As researchers learn more about the role of the gut bacteria in modulating human health and disease, a major question is how broadly these conclusions can be applied among global populations with very different gut microbiomes. Importantly, many world regions are underrepresented in microbiome literature, which is dominated by high-income countries such as the United States. However, in the highly complex environment of the human gut, understanding the impact of these imbalances can be challenging without access to very large sample sizes.
A new study by researchers in the laboratory of Ran Blekhman, PhD, at the University of Chicago and the University of Minnesota delivers an innovative approach to this problem. In a study published on January 22, 2025, in Cell, they present the largest publicly available dataset of its kind, the Human Microbiome Compendium. This initiative worked by uniformly processing more than 160,000 gut microbiome samples from 68 nations – the first time this type of data has been processed at this scale.
“The purpose of our dataset is to take already available studies of different microbiomes from all around the world, from people who are young and old and sick and healthy, and integrate them into one uniform data set”, said co-lead author Samantha Graham, a graduate student at the University of Minnesota. “The utility is that we’re able to find patterns that we wouldn't have been able to find previously.”
16S amplicon sequencing – a method of identifying microorganisms based on a region of their genomes – has long been a mainstay of microbiology due to its ease of use and low cost. While the baseline steps of 16S sequencing and analysis are similar study-to-study, every lab collects and processes its data differently, making it difficult to combine results from multiple projects.
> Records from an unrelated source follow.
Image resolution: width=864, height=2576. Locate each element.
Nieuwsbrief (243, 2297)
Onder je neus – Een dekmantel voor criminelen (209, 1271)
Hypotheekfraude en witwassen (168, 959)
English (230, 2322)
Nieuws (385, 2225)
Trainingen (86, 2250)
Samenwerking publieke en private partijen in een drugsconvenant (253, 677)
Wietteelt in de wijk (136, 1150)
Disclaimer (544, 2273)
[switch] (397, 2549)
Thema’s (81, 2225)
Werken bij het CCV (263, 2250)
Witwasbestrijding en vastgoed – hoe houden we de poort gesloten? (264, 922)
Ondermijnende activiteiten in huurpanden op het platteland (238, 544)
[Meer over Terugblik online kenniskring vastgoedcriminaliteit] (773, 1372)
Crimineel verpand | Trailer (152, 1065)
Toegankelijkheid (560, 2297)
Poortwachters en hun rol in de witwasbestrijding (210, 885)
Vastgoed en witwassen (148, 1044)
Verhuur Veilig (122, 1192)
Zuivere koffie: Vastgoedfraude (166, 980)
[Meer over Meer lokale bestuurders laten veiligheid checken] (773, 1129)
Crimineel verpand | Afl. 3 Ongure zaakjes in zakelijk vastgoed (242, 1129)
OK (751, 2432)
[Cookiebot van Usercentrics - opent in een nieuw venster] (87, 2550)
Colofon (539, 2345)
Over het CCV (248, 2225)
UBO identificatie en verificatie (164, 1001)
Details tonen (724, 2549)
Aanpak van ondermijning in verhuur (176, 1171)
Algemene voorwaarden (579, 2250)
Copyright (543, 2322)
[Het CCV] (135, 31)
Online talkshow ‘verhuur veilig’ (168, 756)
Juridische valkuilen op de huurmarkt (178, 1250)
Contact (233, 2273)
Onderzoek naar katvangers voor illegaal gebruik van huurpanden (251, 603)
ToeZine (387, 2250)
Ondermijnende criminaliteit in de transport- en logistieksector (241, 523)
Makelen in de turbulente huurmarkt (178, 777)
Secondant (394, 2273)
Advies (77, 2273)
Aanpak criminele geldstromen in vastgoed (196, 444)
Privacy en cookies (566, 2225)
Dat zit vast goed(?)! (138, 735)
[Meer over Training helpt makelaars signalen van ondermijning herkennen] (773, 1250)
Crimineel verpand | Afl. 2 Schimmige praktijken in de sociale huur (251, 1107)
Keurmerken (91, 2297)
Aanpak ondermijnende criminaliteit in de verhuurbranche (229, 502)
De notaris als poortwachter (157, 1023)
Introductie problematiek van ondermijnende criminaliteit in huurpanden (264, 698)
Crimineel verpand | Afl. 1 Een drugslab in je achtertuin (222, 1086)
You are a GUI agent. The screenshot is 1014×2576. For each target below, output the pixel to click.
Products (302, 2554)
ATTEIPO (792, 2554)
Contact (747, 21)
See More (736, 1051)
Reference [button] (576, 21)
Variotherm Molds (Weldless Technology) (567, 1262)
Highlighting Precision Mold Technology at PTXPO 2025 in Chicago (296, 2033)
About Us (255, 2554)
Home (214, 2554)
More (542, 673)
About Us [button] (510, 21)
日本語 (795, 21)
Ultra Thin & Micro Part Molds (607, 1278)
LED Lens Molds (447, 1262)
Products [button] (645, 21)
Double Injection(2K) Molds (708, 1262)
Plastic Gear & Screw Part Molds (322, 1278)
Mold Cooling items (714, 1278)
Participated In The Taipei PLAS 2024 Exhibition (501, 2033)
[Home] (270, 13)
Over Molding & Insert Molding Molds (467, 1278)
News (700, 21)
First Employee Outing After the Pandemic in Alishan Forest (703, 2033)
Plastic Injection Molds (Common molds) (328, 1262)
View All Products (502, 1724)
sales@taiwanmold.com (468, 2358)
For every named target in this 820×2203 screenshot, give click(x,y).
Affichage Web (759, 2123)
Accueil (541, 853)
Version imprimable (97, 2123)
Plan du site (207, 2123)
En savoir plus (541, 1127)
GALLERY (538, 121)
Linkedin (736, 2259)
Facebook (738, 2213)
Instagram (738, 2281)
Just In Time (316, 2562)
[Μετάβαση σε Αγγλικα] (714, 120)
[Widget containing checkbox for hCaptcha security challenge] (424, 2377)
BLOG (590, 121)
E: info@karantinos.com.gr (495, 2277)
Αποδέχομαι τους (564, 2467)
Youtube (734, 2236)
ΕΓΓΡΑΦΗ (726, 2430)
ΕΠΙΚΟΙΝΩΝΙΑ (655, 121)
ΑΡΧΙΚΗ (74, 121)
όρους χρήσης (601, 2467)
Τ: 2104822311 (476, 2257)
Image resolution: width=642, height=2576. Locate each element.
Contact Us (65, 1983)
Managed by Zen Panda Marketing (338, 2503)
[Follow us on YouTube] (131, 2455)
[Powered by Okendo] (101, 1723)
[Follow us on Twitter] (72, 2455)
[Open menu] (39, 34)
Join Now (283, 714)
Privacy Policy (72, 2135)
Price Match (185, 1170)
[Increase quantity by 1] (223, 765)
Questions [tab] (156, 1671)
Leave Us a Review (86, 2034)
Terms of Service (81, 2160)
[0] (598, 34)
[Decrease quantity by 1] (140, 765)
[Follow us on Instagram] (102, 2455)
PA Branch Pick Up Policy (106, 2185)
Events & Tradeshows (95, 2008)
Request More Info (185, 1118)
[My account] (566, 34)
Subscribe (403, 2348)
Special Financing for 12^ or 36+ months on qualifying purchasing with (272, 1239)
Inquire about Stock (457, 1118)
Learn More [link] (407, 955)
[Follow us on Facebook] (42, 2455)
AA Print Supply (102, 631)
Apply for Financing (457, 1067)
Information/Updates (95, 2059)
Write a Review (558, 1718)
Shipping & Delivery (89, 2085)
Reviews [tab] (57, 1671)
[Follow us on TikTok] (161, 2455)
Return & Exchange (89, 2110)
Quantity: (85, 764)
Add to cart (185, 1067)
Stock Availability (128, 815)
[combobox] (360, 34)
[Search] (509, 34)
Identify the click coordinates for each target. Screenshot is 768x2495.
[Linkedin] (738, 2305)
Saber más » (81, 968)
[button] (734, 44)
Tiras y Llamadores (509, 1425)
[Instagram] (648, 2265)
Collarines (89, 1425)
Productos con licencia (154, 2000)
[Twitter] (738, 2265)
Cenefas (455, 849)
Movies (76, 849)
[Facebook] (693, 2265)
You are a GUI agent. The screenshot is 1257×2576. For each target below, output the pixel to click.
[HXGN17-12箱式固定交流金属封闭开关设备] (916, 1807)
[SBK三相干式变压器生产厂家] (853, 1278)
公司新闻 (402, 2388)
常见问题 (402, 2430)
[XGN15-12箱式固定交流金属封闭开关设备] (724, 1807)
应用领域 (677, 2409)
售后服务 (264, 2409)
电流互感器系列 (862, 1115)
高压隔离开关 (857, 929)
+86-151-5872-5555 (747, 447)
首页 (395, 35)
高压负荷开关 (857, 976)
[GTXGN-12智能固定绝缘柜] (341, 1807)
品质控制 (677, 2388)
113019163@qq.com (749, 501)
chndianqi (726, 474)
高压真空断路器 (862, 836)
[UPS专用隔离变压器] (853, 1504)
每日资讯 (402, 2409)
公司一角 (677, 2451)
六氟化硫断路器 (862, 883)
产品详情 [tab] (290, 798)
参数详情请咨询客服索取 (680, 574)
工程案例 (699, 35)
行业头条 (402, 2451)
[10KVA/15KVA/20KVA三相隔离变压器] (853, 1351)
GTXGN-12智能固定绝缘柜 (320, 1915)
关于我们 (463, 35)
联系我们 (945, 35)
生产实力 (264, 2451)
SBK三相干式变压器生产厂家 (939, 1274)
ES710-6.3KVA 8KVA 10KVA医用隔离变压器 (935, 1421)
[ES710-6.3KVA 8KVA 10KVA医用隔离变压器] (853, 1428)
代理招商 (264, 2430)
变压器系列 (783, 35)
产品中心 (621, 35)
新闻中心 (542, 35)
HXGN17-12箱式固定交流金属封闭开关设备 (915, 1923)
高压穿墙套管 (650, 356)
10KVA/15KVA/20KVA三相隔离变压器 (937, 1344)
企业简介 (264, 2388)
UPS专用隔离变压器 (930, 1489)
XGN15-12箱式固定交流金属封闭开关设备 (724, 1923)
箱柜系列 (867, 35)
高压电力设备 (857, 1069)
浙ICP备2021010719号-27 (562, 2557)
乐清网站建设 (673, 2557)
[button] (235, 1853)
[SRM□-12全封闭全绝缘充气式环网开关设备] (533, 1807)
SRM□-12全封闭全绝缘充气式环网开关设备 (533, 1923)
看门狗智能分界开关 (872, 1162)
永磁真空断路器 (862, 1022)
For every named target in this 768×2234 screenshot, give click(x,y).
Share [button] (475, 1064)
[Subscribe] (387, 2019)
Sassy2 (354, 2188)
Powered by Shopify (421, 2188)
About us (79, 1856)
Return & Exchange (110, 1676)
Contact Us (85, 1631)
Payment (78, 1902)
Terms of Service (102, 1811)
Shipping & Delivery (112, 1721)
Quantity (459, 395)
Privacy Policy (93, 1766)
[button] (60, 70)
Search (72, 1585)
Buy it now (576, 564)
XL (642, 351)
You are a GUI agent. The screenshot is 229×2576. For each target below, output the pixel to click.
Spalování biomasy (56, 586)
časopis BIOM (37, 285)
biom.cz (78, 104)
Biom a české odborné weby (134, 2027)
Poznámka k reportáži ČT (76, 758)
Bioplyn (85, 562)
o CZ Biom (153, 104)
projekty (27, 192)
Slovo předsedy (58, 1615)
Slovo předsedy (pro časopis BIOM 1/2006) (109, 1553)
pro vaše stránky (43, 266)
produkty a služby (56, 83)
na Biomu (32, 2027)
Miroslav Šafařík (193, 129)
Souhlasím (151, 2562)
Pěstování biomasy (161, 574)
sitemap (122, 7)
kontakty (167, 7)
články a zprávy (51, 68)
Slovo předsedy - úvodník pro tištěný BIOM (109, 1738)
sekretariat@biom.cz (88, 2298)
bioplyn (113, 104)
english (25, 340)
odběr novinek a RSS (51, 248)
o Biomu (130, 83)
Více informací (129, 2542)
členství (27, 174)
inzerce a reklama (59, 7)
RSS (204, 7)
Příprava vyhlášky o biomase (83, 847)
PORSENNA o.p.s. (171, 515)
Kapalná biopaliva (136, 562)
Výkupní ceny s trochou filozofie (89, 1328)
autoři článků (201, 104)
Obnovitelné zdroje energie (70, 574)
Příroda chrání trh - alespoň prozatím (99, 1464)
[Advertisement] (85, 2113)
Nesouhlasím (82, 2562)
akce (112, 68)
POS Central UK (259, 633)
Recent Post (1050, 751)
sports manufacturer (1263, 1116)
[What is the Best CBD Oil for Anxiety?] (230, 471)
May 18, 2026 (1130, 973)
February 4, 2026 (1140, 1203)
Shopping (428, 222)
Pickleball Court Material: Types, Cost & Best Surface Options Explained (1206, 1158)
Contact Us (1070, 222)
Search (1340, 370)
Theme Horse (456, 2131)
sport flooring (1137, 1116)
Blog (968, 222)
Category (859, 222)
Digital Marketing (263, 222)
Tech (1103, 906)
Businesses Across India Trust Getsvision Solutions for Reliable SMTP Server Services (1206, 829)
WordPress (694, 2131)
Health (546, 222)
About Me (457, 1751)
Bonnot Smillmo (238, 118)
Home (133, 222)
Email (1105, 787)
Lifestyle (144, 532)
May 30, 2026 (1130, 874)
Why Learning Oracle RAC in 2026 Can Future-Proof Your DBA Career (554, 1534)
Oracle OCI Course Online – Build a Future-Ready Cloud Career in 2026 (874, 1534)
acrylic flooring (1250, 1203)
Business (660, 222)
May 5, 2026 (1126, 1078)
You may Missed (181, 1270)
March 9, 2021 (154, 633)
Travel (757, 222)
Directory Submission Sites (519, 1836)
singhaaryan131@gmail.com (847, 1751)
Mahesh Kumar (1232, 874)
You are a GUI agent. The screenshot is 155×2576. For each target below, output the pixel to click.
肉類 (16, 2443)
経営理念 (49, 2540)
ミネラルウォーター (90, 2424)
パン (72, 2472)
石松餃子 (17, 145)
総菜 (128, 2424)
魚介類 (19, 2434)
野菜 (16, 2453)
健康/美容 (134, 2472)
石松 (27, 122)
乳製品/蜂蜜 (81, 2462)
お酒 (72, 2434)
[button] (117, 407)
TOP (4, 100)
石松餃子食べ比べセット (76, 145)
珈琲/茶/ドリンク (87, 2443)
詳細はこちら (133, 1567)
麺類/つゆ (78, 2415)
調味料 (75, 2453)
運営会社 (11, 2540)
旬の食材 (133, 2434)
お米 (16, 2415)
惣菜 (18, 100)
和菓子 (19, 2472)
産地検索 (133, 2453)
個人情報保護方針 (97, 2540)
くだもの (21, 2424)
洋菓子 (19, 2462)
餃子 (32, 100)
In the new study, instead of relying on summary tables from disparate papers, researchers took on the daunting task of re-processing the raw data from 168,464 samples identically.
On the surface, this may seem like a straightforward, if not time-consuming process of revisiting hundreds of individual projects. But in practice, the researchers found that some of the most challenging technical issues stemmed from choices made by the study authors.
“Every researcher provides their sample data in their own way. Sometimes it's completely absent. Sometimes it's very, very thorough. But most of the time, it’s in very different formats,” said study author Richard Abdill, PhD, the lab manager for Blekhman’s group.
Once the team was able to organize this massive amount of data, the power afforded by such a high sample count allowed them to ask new questions.
Some world regions, such as the United States, have been sampled so extensively that repeated sampling brings few surprises. Other world regions, such as Northern Africa and Western Asia, have had very few studies with publicly available data. The researchers demonstrated how adding just a few samples uncovers much more information about the identity and abundance of microorganisms in these regions, a phenomenon termed the discovery rate.
“From a dollars and cents perspective, you’re going to learn more if you look at microbiomes that haven't been studied as extensively,” said Graham.
Further, the authors identified potential issues in generalizing microbiome patterns to other populations. For example, the proportions of the microbes Bacteroides, Bifidobacterium and Prevotella have well-studied roles in conditions such as obesity and inflammatory bowel disease. However, the researchers showed how many of these organisms have very different patterns of abundance in world regions outside of Europe and North America, calling into question the applicability of findings from Western-centric studies to global populations.
The researchers hope that the Human Microbiome Compendium serves as a resource to others. They noted how such a large sample size would benefit machine learning applications tuned to pick up complex patterns relevant for human health and disease.
They also hope their findings provide perspective for global microbiome research.
“While the larger problem of lopsided representation still exists, we were really excited to be able to quantify the extent of that issue. To try to understand what the implications might be. We have made a big step in that direction,” said Abdill.
This work is supported by NIH grant R01LM013863.